_What to work on_
Search the records for the string "This" and report how many lines contain it, with nothing else.

++++++

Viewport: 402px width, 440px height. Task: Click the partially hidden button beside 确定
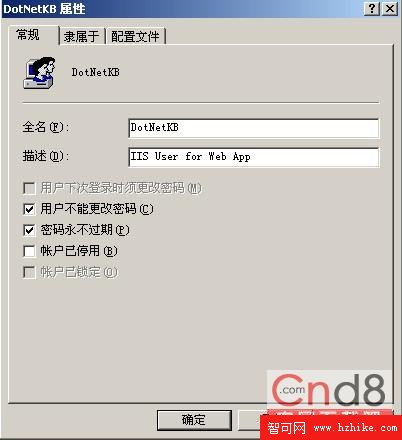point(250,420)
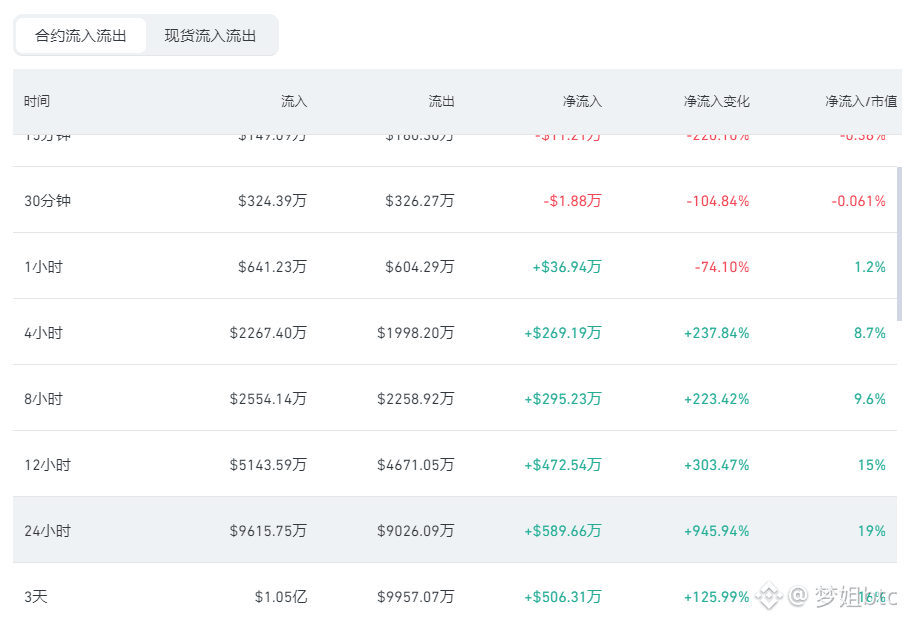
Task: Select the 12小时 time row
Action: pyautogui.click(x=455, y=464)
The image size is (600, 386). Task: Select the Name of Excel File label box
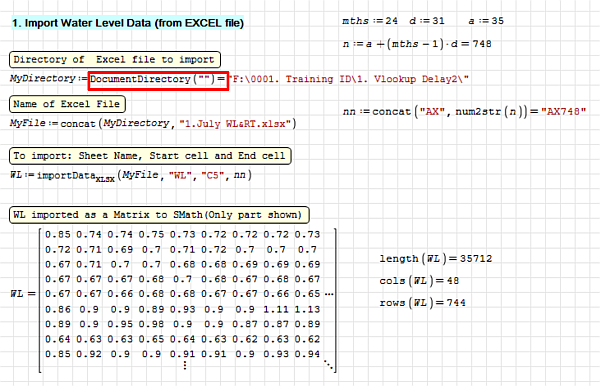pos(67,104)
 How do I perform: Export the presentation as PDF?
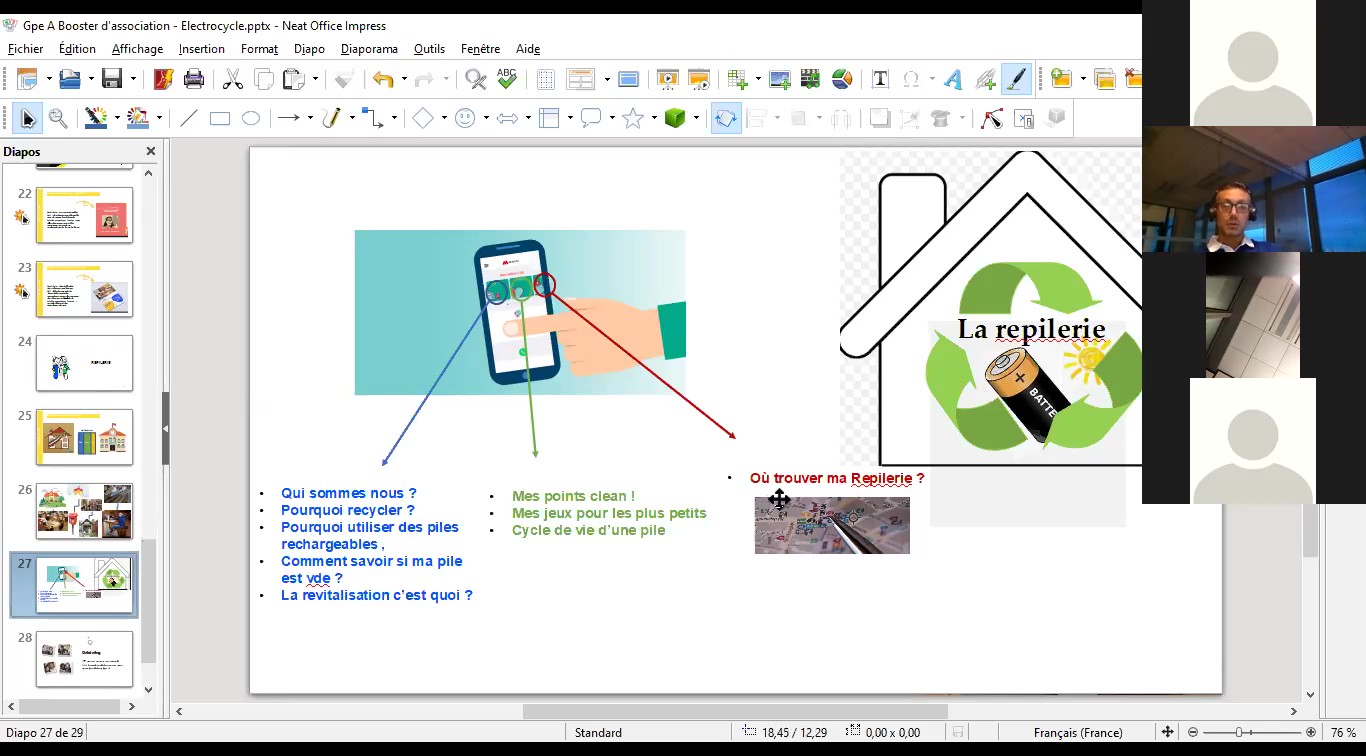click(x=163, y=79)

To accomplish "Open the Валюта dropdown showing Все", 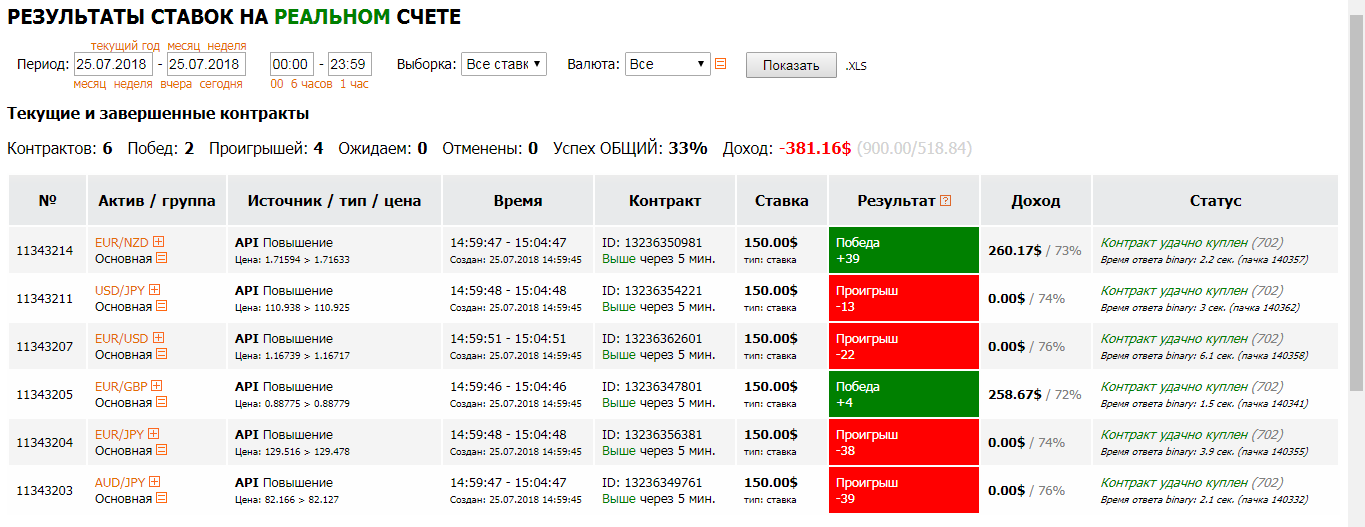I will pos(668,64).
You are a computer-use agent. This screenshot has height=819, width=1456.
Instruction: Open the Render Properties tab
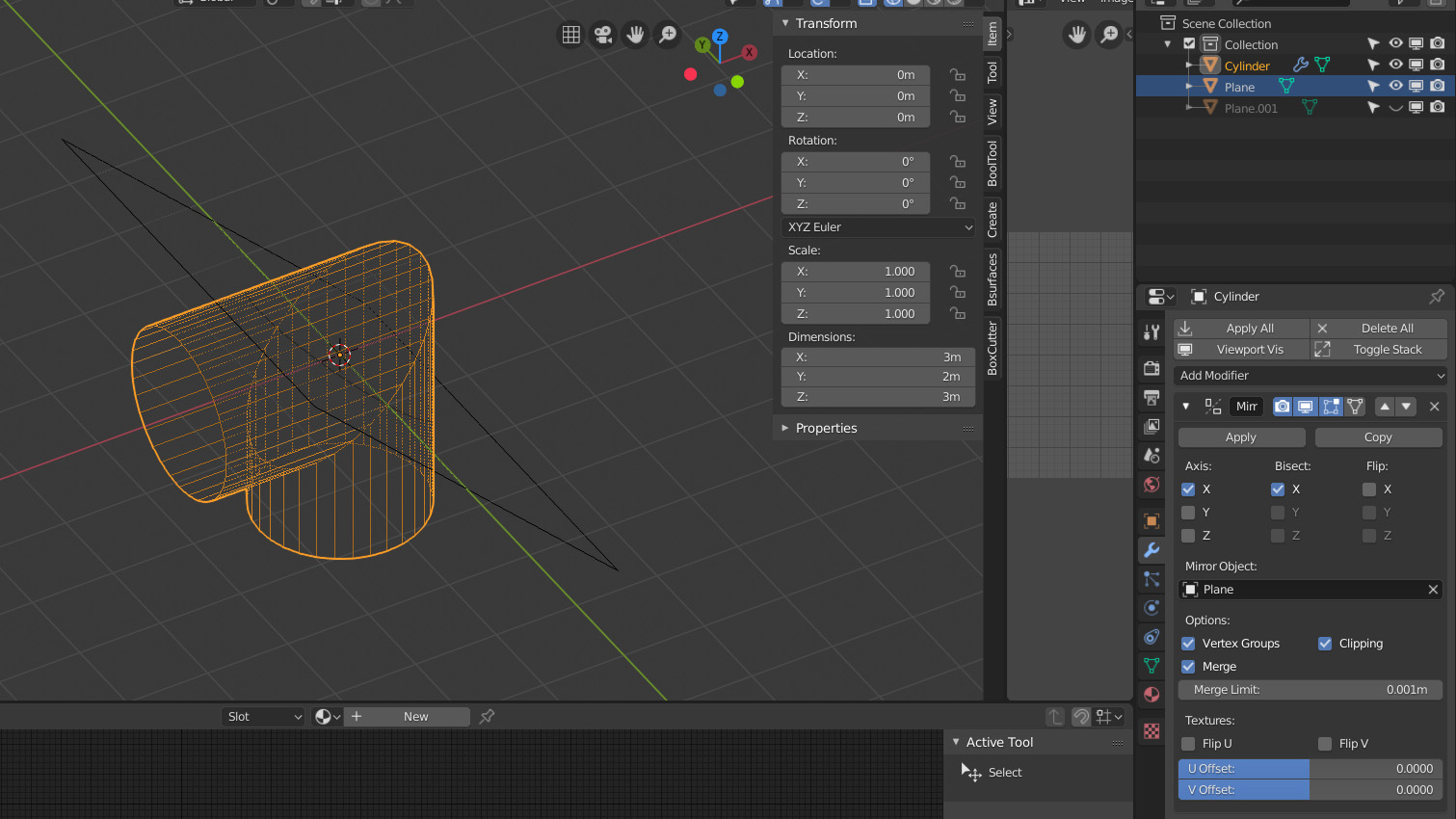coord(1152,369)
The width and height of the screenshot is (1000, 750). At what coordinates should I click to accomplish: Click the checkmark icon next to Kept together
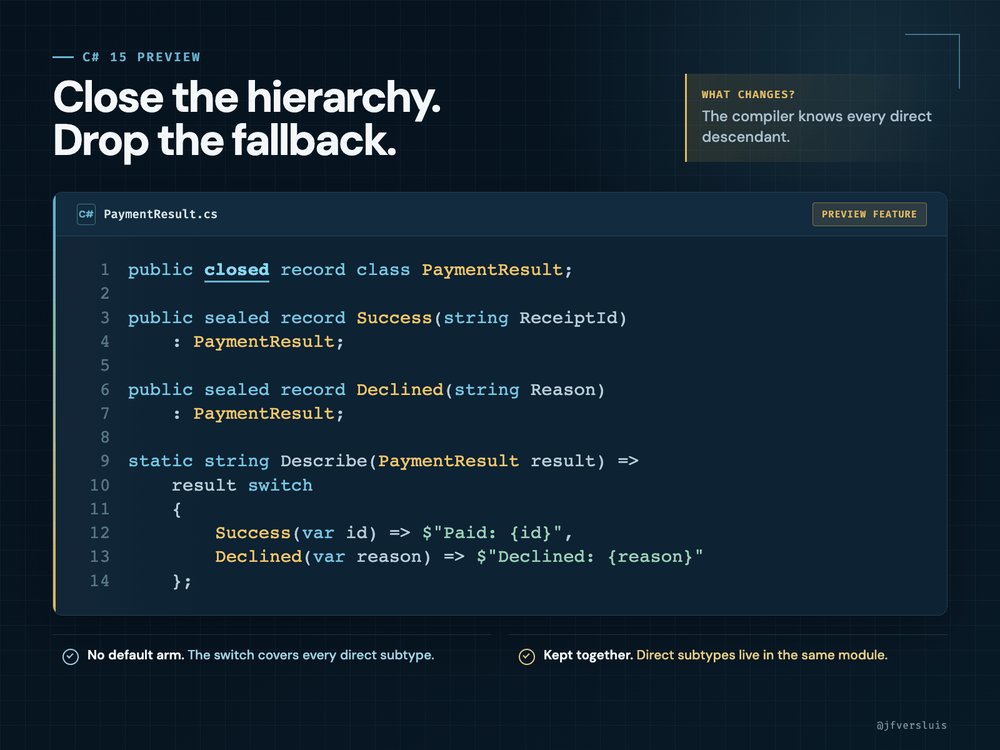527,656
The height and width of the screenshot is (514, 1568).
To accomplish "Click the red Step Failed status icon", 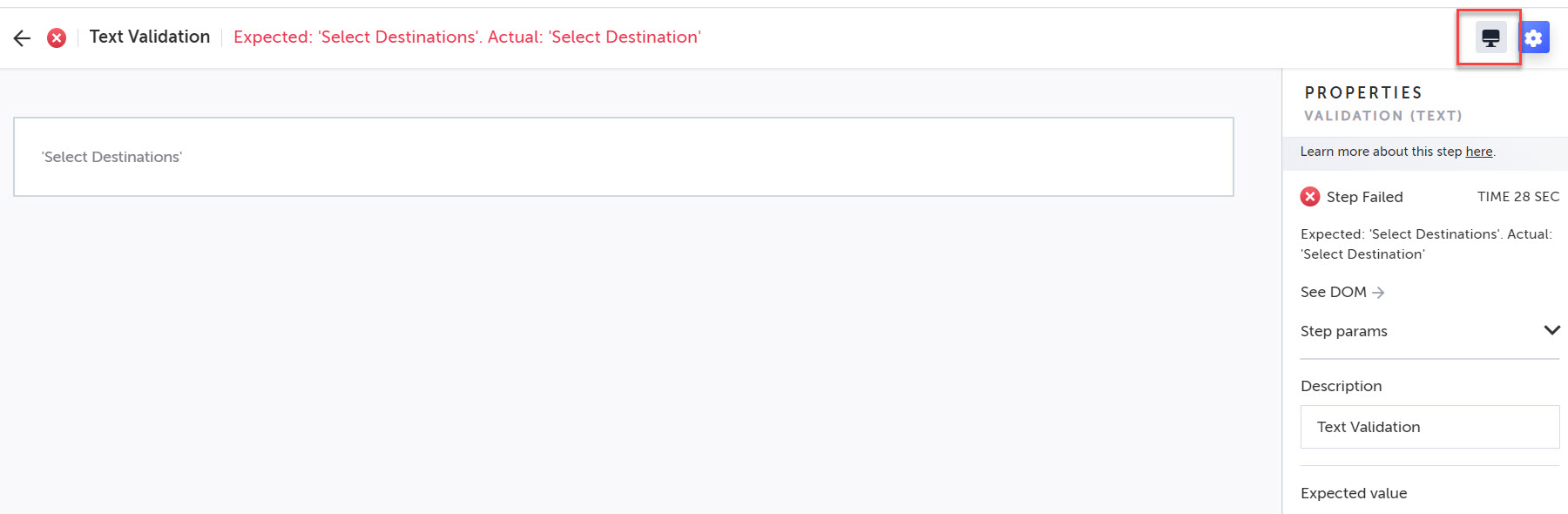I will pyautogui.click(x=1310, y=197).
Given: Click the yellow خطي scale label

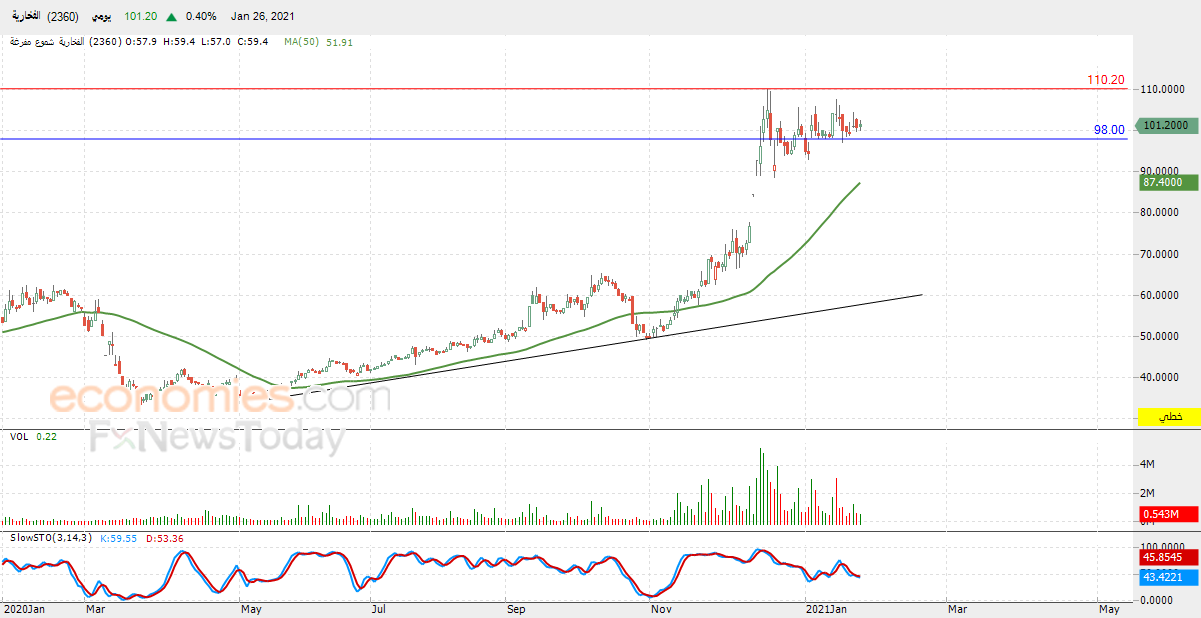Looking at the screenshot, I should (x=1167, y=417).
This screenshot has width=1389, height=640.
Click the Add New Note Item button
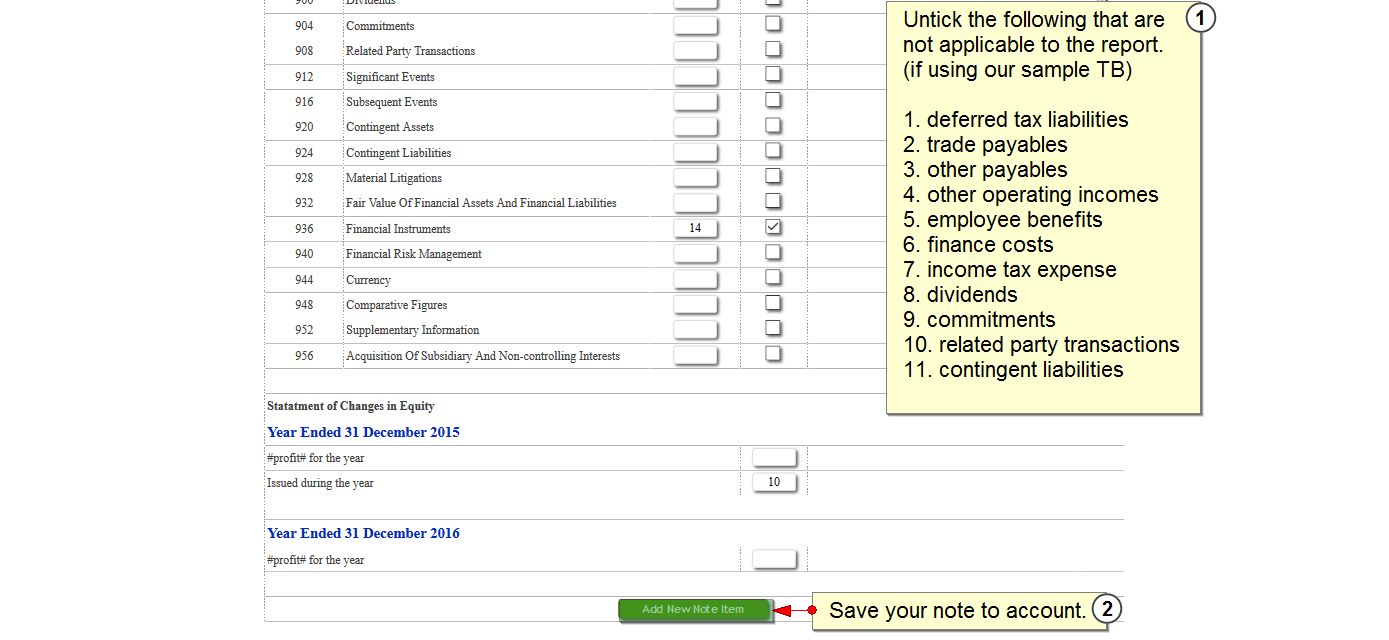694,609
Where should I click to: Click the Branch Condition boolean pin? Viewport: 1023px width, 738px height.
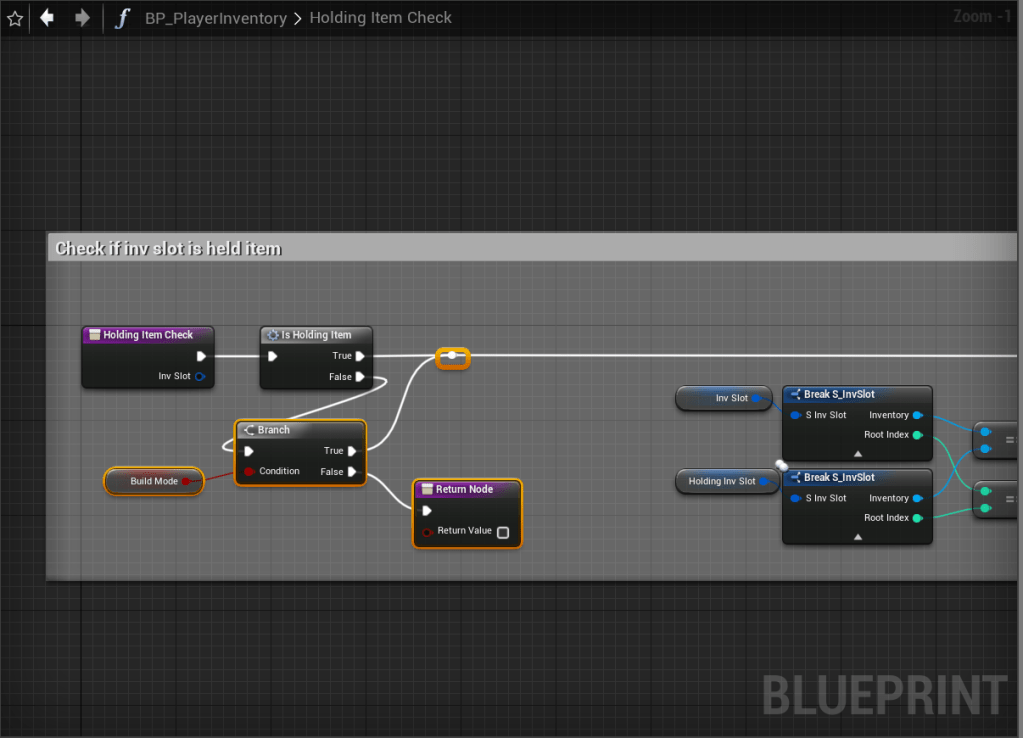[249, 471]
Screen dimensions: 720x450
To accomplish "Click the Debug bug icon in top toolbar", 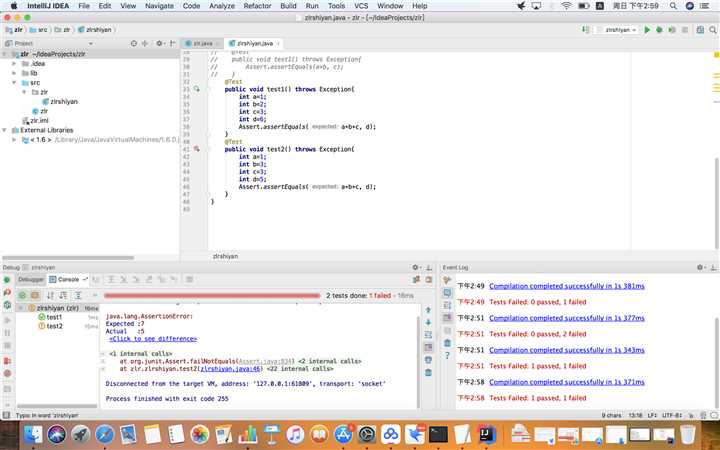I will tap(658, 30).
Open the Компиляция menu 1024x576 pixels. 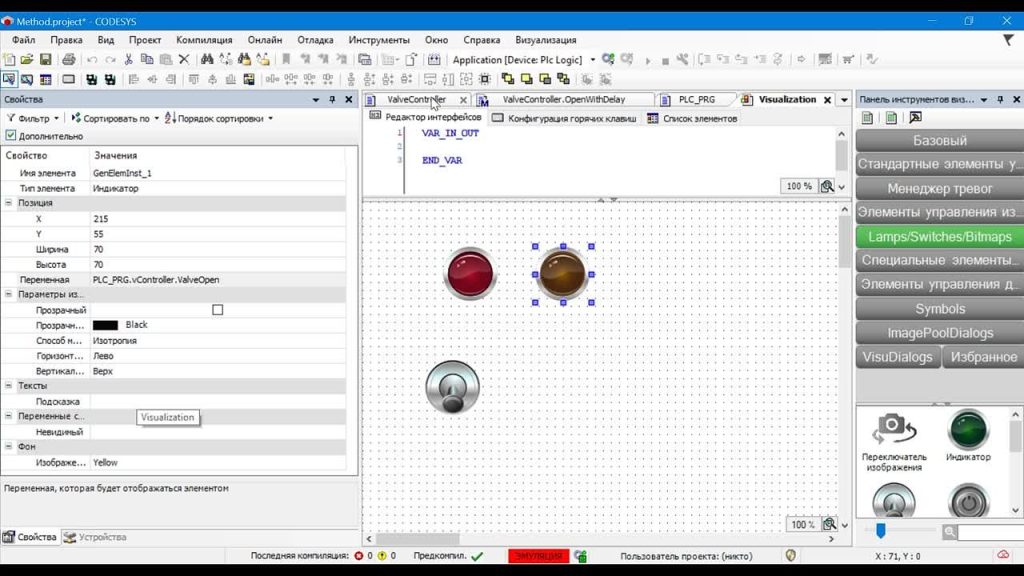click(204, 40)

++++++

_Response below_
2